DEPURACION DE FUERZAS ARMADAS NO ES SOLO EXIGENCIA DE REBELDES
Una afirmación del secretario adjunto estadounidense Harold Koh y un anticipo de las preocupaciones que sobre Colombia tiene la Alta Comisaría de la ONU para los Derechos Humanos muestran que la depuración de las Fuerzas Armadas del país no es ...
Una afirmación del secretario adjunto estadounidense Harold Koh y un anticipo de las preocupaciones que sobre Colombia tiene la Alta Comisaría de la ONU para los Derechos Humanos muestran que la depuración de las Fuerzas Armadas del país no es sólo una exigencia de los rebeldes.
Los paramilitares y las denuncias de nexos de algunos militares con esos grupos de derecha centran una creciente polémica por la situación humanitaria en el país.
Dicha controversia tuvo el lunes el momento tal vez más alto en lo que va de Gobierno del presidente conservador Andrés Pastrana, que asumió el pasado 7 de agosto, con una fuerte réplica a Koh.
El secretario adjunto de Estado de la Casa Blanca para la Democracia, los Derechos Humanos y el Trabajo afirmó el sábado que, bajo el pretexto de combatir a grupos armados, el Ejército y la extrema derecha cometen "asesinatos extrajudiciales, desplazamientos internos masivos y desapariciones".
Koh intervino en el foro "Derechos humanos: un diálogo abierto", que sesionó en el noroeste colombiano por convocatoria de la embajada estadounidense en Bogotá.
"Es inaceptable", afirmó el Gobierno en una respuesta que el ministro de Exteriores, Guillermo Fernández de Soto, divulgó a la salida de una reunión con Pastrana, el titular de Defensa, Rodrigo Lloreda, y los mandos militares con Koh y el jefe de la legación diplomática, Curtis Kamman.

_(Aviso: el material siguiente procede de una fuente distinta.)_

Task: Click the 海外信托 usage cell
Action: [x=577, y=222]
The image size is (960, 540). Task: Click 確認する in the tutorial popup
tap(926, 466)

La réplica coincidió con anticipos de medios periodísticos de Bogotá acerca del informe que sobre Colombia rendirá esta semana en Ginebra la alta comisaria de las Naciones Unidas para los Derechos Humanos, Mary Robinson.
Según estas fuentes, en el documento que leerá ante el 55 período de sesiones de la Comisión de Derechos Humanos de la ONU Robinson planteará a la Administración de Pastrana que es necesario que desvincule a militares encausados por violaciones al derecho internacional humanitario.
El Gobierno estará representado en esta reunión por el vicepresidente Gustavo Bell, que ejerce como alto consejero para los Derechos Humanos y que viajará hoy a la ciudad suiza.
Con su afirmación, Koh también celebró dos decisiones del Gobierno y la Procuraduría General que involucraron a tres oficiales del Ejército.
El viernes Pastrana envió a retiro a los generales Rito Alejo del Río y Fernando Millán, jefe de Operaciones del Ejército el primero y director de la Escuela Superior de Guerra el segundo.
De forma paralela, la Procuraduría anunció una suspensión por noventa días del comandante de la II División del Ejército, el general Jaime Humberto Uscátegui.
Los determinaciones se sumaron a otra de la Fiscalía General, que hace dos semanas ordenó la captura del coronel Lino Sánchez.
Si bien el Gobierno atribuyó a "razones discrecionales" del presidente la retirada de Del Río y Millán, la existencia de causas preliminales en contra de ellos por favorecer o apoyar a paramilitares llevó a algunos comentaristas a sugerir que obedece a una política de "depuración".
Para el ex comandante de las Fuerzas Militares y ex candidato presidencial Harold Bedoya, a quien Ernesto Samper (1994-98) envió a retiro, la medida "fue una concesión a las FARC".
Las Fuerzas Armadas Revolucionarias de Colombia (FARC) han exigido a Pastrana una depuración militar y "resultados satisfactorios" en la lucha contraparamilitar, a los que supeditaron la continuidad de las conversaciones que abrieron con el Gobierno el pasado 7 de enero en el área neutral del sur del país.
Los casos de Uscátegui y Sánchez tienen relación con procesos disciplinarios o judiciales que se derivaron de una matanza que paramilitares cometieron a mediados de 1997 en el caserío sureño de Mapiripán.
Unos cien hombres transportados en dos aviones desde la zona bananera de Urabá, en el noroeste y donde de Del Río fue en algún momento jefe de brigada, coparon la aldea y dieron muerte o desaparecieron a más de cuarenta lugareños.
El comando pertenecía a las Autodefensas Campesinas de Córdoba y Urabá (ACCU), lideradas por Carlos Castaño Gil, consideradas como la primera organización de extrema derecha del país y que mantienen una campaña contra activistas humanitarios y comunidades neutrales.